[Opening Provided data section]
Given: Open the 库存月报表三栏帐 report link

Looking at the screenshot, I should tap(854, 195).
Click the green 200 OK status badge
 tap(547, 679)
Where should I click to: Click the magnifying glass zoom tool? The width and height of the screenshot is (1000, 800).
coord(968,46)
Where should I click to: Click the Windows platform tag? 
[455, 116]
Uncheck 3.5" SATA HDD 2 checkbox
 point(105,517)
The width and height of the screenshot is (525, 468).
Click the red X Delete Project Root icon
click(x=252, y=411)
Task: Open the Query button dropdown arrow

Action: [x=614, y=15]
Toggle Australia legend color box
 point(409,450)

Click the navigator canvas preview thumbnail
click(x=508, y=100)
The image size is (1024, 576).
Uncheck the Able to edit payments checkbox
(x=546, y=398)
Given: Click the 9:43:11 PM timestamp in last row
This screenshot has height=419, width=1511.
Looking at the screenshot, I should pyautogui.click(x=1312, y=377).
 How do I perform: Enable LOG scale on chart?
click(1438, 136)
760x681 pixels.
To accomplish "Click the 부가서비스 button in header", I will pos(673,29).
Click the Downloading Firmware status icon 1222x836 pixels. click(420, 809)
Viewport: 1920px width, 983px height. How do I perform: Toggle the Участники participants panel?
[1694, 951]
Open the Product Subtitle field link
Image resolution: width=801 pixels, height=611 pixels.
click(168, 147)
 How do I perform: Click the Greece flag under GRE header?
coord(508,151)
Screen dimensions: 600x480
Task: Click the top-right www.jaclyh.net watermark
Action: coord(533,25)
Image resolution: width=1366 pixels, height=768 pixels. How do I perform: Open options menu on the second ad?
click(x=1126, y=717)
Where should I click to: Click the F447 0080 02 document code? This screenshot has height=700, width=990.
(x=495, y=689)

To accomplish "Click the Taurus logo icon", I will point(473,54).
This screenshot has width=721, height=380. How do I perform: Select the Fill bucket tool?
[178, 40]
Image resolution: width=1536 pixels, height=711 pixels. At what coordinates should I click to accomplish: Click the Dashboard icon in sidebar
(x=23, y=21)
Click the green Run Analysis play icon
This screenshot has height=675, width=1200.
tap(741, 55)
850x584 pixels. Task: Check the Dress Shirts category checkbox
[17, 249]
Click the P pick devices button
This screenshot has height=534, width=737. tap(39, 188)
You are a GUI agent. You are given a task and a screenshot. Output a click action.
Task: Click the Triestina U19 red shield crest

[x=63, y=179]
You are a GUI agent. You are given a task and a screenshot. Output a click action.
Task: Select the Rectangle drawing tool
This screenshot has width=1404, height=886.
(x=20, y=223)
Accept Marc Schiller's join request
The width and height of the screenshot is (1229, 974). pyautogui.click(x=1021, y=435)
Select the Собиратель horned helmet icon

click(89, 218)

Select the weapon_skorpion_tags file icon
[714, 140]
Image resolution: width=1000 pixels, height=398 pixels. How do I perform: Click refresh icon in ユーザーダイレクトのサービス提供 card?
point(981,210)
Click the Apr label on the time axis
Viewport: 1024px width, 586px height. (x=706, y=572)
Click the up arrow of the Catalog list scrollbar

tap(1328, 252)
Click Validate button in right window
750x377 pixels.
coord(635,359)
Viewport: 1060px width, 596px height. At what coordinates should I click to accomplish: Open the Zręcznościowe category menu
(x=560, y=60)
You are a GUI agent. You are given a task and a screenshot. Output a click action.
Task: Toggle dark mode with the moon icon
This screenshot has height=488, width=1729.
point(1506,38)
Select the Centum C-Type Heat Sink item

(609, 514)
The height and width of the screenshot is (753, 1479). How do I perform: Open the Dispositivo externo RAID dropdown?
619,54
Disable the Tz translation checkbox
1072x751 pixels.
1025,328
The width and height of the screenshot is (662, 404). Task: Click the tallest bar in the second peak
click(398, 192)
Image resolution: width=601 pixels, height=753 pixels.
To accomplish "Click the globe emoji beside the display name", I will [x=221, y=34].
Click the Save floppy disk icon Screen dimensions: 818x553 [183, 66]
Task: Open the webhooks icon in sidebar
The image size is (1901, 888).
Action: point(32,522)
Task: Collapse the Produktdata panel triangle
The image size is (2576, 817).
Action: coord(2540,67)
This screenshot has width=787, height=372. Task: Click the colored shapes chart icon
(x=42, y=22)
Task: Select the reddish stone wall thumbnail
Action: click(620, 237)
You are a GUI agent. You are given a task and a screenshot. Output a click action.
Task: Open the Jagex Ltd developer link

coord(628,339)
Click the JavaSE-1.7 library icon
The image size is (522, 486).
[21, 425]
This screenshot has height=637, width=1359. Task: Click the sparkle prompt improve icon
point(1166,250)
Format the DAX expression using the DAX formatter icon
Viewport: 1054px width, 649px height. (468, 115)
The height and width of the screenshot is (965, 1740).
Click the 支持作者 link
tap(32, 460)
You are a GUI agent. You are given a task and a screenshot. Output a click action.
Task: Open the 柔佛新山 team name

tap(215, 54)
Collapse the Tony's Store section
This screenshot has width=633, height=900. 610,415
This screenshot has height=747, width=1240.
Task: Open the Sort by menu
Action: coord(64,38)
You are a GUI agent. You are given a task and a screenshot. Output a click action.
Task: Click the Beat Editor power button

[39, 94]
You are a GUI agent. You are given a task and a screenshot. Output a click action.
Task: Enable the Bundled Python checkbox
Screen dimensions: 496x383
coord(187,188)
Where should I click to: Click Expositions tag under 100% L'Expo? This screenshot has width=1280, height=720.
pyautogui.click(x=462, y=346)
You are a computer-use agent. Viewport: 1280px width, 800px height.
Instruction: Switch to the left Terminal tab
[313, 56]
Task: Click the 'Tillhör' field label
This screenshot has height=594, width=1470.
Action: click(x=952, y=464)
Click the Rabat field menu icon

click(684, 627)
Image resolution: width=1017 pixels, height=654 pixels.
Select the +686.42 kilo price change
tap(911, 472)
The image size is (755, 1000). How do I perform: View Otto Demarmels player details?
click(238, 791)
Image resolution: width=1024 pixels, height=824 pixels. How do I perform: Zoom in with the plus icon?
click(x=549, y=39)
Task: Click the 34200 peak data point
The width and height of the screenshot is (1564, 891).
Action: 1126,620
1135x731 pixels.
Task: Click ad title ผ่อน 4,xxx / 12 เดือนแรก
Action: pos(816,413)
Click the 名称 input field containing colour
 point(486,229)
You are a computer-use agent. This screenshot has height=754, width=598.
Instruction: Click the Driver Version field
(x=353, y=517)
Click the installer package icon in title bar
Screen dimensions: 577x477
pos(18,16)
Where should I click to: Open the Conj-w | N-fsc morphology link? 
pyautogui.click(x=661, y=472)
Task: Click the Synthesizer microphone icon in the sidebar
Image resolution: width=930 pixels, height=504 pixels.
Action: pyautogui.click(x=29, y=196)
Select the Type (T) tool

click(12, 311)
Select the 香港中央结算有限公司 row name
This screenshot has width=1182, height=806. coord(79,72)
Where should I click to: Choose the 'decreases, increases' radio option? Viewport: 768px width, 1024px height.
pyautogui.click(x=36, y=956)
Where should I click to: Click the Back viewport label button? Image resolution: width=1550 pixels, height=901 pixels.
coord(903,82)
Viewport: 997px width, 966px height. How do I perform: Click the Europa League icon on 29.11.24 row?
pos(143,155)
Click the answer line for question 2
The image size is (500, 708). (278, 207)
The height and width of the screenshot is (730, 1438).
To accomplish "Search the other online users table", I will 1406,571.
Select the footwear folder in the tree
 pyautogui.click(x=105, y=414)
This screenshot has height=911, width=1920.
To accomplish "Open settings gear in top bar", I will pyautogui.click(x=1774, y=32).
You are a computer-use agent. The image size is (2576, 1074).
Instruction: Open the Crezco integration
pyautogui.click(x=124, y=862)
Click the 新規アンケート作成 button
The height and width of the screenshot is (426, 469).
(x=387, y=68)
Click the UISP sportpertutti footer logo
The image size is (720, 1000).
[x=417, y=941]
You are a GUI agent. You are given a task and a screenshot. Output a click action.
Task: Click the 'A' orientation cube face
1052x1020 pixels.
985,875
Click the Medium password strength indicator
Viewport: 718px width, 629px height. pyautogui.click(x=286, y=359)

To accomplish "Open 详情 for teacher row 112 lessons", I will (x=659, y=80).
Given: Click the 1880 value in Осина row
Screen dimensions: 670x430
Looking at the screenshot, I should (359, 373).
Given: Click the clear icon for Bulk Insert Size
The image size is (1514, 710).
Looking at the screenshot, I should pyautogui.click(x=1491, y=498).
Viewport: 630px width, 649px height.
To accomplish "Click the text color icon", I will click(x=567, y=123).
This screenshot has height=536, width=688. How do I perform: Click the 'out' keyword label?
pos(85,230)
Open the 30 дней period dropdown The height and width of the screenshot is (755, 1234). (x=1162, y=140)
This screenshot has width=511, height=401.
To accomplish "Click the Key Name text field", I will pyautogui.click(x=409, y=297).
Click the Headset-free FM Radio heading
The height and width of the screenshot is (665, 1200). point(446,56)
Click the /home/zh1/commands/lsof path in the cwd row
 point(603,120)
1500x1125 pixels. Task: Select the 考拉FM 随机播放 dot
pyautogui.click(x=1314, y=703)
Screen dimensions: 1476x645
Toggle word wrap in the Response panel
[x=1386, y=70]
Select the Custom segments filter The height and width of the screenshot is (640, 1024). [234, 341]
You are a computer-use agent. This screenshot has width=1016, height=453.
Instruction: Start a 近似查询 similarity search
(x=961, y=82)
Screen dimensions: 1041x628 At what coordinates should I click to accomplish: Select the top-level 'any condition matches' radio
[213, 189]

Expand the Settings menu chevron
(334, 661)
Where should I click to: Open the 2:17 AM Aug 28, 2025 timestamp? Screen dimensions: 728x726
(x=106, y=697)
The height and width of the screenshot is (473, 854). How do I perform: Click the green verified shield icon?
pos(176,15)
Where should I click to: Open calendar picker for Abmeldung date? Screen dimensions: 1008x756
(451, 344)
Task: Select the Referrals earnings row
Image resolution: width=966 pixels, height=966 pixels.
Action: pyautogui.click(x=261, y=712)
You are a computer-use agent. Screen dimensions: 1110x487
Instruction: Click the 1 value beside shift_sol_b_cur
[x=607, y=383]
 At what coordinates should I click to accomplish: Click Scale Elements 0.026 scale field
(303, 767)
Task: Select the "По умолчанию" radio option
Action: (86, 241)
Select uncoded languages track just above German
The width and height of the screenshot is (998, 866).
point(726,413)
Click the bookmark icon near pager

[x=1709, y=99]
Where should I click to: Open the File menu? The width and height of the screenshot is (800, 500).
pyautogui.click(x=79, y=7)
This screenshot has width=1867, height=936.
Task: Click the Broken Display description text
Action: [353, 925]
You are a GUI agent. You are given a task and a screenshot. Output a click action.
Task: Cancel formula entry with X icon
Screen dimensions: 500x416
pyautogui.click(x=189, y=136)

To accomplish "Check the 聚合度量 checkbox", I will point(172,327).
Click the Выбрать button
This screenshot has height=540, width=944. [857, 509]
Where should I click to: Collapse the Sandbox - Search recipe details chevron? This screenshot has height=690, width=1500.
[Closing Provided data section]
■ **Directions for this task**
Print exactly the lines above from the one with "has width=1016, height=453." to the one with "Task: Select the Referrals earnings row", including both.

■ **Answer section**
You are a computer-use agent. This screenshot has width=1016, height=453.
Instruction: Start a 近似查询 similarity search
(x=961, y=82)
Screen dimensions: 1041x628 At what coordinates should I click to accomplish: Select the top-level 'any condition matches' radio
[213, 189]

Expand the Settings menu chevron
(334, 661)
Where should I click to: Open the 2:17 AM Aug 28, 2025 timestamp? Screen dimensions: 728x726
(x=106, y=697)
The height and width of the screenshot is (473, 854). How do I perform: Click the green verified shield icon?
pos(176,15)
Where should I click to: Open calendar picker for Abmeldung date? Screen dimensions: 1008x756
(451, 344)
Task: Select the Referrals earnings row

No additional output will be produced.